Приблизился. Протянул руку, дотронулся до щеки. Твою мать! Он же дохлый. Окончательно и бесповоротно. Уже остывать начал. Сам выполнил мою, нашу, работу. Сдох, сука! Нанюхался, наглотался. И ушёл. Сбежал от справедливого возмездия. Тварь!

Канонада во дворе понемногу стихала. Что ж, пора уходить, мне здесь делать больше нечего. Пора к ребятам. И к Жанне. Развернувшись, я покинул кабинет и направился к лестнице.

Глава одиннадцатая.

Первая увольнительная за две недели. Хоть последние более менее тёплые деньки удастся провести на свободе, а не в осточертевшей заимке. Я не привередничаю – живы, уже хорошо, но постоянно видеть одни и те же лица, наблюдать одну и ту же, довольно мрачную, кстати, картину, немного удручает. Я не люблю находиться среди людей: больше трёх человек в одном месте, для меня уже толпа, которая тяготит. Город, пусть и небольшой, совсем другое дело – здесь никому ни до чего нет дела, все погружены в себя, а значит я как будто один, вокруг никого нет и это замечательно.

Жанка с Павлином отправились по магазинам: ничего, он мужик здоровый, сил хватит покупки таскать. А что они будут, причём в немереных количествах, я не сомневался. Ох уж эти женщины! К каждой полке подойдут, каждую вещь потрогают, понюхают, едва ли не на зубок попробуют и, в лучшем случае, отойдут разочаровано, а в худшем купят. И эту, и вон ту, а вот эта шляпка просто прелесть! О, боже, какие туфельки, я именно о таких всегда мечтала! Какое колечко, нет, серёжки лучше, а браслетик просто для меня! Брр-р-р, нет уж, увольте от похождений по магазинам в сопровождении женщины. Пашка рвался, вот пусть и таскается, а я лучше по Камню прогуляюсь.

На моём пути встала церковь. Красивая, притягивающая взгляд, с позолоченным куполом, возвышающимся над остальными зданиями. Зайти что ли? А зачем? Отдохнуть душой, вот зачем, а заодно посмотреть на попа, который здесь служит.

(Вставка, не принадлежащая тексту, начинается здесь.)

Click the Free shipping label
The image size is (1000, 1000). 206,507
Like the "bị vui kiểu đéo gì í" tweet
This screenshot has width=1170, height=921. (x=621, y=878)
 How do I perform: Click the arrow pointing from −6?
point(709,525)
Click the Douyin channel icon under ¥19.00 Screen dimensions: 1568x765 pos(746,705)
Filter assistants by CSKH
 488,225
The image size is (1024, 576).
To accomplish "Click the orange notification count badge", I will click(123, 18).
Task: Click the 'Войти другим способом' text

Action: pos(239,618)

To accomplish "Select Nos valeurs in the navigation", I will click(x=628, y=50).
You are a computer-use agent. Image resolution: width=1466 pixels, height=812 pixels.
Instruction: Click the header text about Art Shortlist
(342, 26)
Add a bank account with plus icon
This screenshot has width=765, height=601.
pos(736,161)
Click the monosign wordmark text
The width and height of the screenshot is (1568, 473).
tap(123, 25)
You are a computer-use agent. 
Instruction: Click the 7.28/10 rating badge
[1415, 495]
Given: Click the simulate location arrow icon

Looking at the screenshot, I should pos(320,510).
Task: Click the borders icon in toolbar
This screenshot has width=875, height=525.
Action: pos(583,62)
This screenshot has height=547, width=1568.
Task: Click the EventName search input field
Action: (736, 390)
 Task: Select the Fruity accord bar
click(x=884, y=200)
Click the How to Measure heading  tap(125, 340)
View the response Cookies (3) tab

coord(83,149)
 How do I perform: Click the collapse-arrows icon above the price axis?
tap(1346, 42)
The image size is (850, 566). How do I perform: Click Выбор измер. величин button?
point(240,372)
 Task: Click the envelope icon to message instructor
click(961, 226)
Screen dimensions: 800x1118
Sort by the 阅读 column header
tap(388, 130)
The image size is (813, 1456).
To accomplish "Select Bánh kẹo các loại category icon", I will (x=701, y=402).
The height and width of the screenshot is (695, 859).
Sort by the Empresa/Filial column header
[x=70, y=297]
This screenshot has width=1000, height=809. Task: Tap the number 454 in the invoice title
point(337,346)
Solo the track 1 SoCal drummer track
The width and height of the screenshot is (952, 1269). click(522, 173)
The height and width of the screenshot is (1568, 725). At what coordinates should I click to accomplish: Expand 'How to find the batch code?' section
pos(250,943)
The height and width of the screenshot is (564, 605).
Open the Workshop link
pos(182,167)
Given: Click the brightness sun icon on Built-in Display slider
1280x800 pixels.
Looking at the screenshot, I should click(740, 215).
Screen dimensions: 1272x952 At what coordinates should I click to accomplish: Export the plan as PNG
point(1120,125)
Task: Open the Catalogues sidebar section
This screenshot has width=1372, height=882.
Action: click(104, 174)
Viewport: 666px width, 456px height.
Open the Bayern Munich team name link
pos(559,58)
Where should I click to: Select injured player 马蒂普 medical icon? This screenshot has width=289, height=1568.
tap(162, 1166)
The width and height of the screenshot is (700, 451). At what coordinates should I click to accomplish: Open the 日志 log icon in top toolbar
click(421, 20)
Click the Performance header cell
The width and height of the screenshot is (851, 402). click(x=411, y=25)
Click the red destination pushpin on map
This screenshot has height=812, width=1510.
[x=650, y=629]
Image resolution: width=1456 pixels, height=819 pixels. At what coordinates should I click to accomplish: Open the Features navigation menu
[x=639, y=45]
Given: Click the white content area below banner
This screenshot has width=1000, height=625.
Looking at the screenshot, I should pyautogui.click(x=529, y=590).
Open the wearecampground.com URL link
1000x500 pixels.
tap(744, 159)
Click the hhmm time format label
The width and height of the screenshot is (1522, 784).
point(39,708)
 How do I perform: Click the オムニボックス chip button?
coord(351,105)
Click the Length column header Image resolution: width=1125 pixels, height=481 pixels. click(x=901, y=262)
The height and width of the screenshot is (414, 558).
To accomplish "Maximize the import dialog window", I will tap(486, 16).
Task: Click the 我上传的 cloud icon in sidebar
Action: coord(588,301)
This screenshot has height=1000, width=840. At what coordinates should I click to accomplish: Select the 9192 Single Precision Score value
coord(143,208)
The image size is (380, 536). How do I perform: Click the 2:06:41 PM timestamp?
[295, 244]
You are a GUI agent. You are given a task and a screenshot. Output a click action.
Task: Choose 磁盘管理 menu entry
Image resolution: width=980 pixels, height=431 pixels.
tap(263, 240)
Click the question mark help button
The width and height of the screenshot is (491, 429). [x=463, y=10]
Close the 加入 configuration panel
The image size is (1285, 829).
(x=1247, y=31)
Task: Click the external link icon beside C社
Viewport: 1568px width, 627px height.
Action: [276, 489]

Что ж, я не обманулся в своих ожиданиях. В церкви меня встретил, помимо неизменных старушек, довольно тучный, благообразный человек лет пятидесяти, одетый в рясу, ризу, или сутану, хрен знает, как правильно называется это одеяние. На шее толстая, почти якорная, золотая цепь, увенчанная золотым же, усыпанным бриллиантами, крестом, который лежал на объёмном пузе параллельно земле.

Святоша милостиво протянул мне руку для поцелуя. Ага, щас! Чай не красна девица, да и я не гусар. Демонстративно обошёл свиноподобную тушу и замер у иконы с изображением "святого великомученика" Николашки второга. До какой степени Церковь цинична: алкаша, подкаблучника, втравившего страну в войну, нужную одной его жёнушке, объявить святым!

– Ты чего-то хотел, сын мой? – спросил поп.

Папаша, бля, нашёлся! За это и не терплю церковников – за их пренебрежительное отношение к людям. Сын мой, раб божий. Отец у меня свой есть и другого на хрен не надо, а уж рабом я никогда не был и не буду.

– Ага. Поговорить заглянул, на богословские темы. Только сразу предупреждаю: веру я подрастерял малость. В общем, её совсем не осталось. Есть желание с таким беседовать?

– Так это моя обязанность – возвращать в лоно Церкви заблудшие души, – со значительным видом пробасил святоша, поглаживая пышную бороду. – Рассказывай, как и когда ты потерял веру.

Ну-ну, божий человек, сейчас я тебе расскажу, да так, что мало не покажется.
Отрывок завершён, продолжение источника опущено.